→ **Quoted passage**

┄┄┄┄┄┄┄┄┄┄

Just pushing your buttons cause, well, that's what I do.

I like to travel in style, eat food, and use the river as the way to play with all my toys. With a 12.5' cat i definately couldn't carry the spit and concrete blocks if i was also responsible for the pig!


----------



## Avatard (Apr 29, 2011)

And my wife and her girlfriends don't row (not related to the pig on the spit comment)


----------



## RiverCowboy (Mar 14, 2011)

Laura, 

You are scaring the shit out of me. I'm not moving INTO Missoula though, I'll be up on 200 between Potomac and Ovando. I do hope your opinion of the folks in that area are better, cuz you are spot on in your inference that I don't fit in well with vegans. 

Else, 

Thanks for the info right off the bat. I could certainly have two boats within a year, and understand the reason for it. As I said, I've run Westy at all flows with a gal and a dog and an overnight load in my little sad foreign raft. The whole impedes behind this boat search is that I am going to an area that I hear has bigger water within closer distance, and to a job that will finally allow me to afford the kind of (USA made) boat I want. 

I have always been under the impression that a 14-15 ft. cat would be necessary to carry the same load as my 13 ft. raft, but that the cat unloaded might be a much better big/high water rig solo. 

If you guys really want to help, and I know a lot of you do because I have been reading the buzz for years, just tell me if I am not being clear enough. I am a newbie in my own opinion, because I have only been rafting for 5 years, only have about 500 hours, and in my mind's eye, it's a life sport. In counterpoint, I am a MRA rope rescue technician and a DRI SW1 Specialist. I know water pretty well, and tech rescue very well, so I am cautiously confident. I DON'T KNOW boats, because I've only ever been in 3 different ones. There are a lot of great boats out there, at legitimately large sums of money in my finance range, and I'm just looking for help choosing one that I won't want to sell within a year of boating in MT/ID.

Thanks as always, 

Paul


----------



## lhowemt (Apr 5, 2007)

┄┄┄┄┄┄┄┄┄┄

→ **Data section**
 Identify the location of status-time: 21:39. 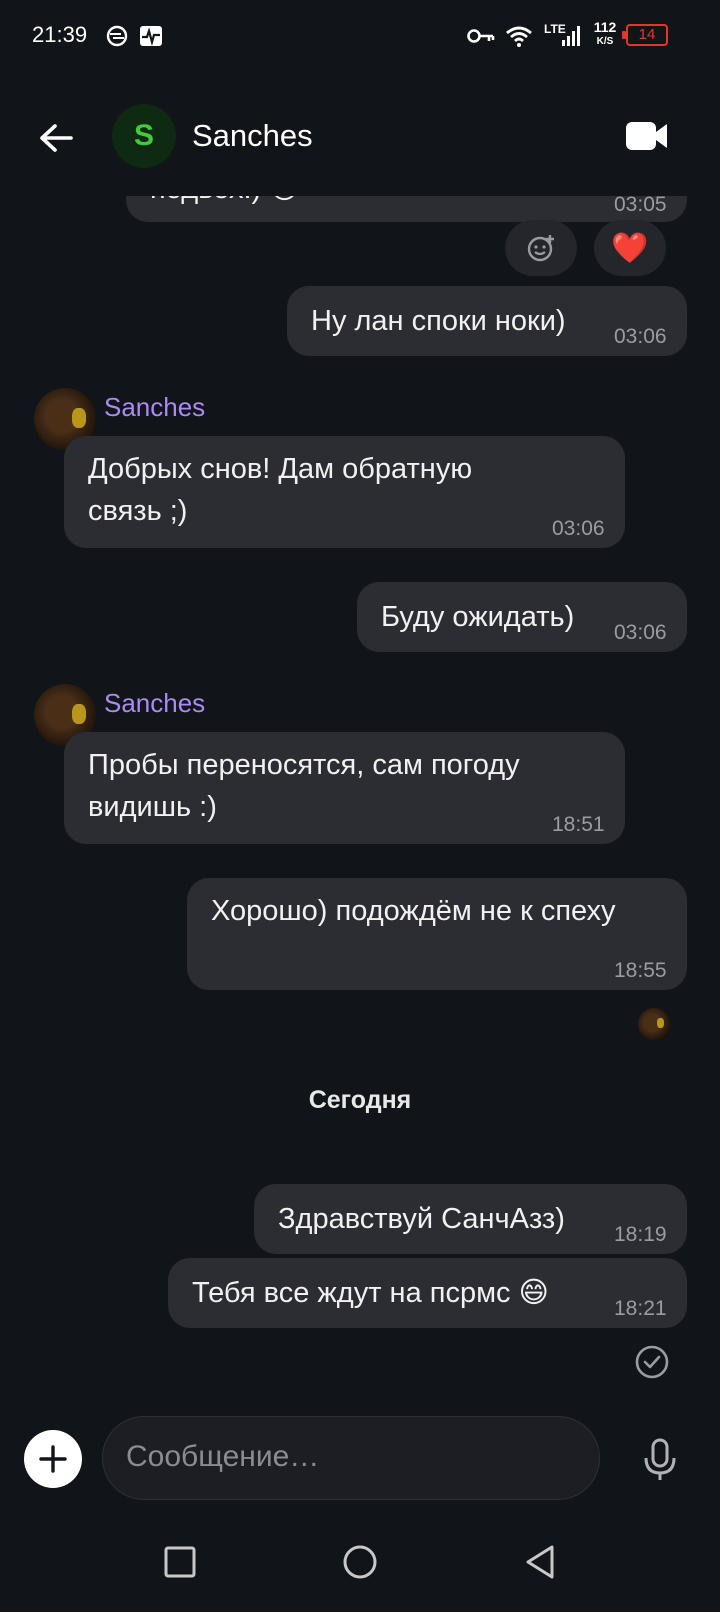
(60, 34).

┄┄┄┄┄┄┄┄┄┄

→ **Task objective**
Can you carry on the rafting forum thread above, starting from the point where it ends?

→ **Response to this task**
Well the greater missoula area is extremely diverse. You'll be surprised who you make friends with if you remain open minded even in the face of a different physical appearance or mindset which you typically associate. Hippies and ******** mingle quite well here. But the core vocal part of Missoula has a lot of technocrat liberals that want to push their ideals on others and turn it into seattle or portland. . Yuk. And I'm a quasi liberal. So you're going to have the blackfoot as your home, nice. It has a short season and you'll have extend that the smaller you go. A ducky is great to really extend the season. The tube hatch gets out of control, the water levels get that low. The only "big" water is heading over into Idaho. I'd say get something for lower water, small cat or ducky and then a bugger boat (jag or smaller) for multidays that you might appreciate the size of in the Lochsa. You are correct, cats carry less weight for a given size so you'll want about a 15' cat to match the gear loading of a 13' raft. One boat is just never enough and expect to be alway looking towards the next one.


----------



## okieboater (Oct 19, 2004)

*One boat is just never enough and expect to be alway looking towards the next one. _*

The best advice on this thread!!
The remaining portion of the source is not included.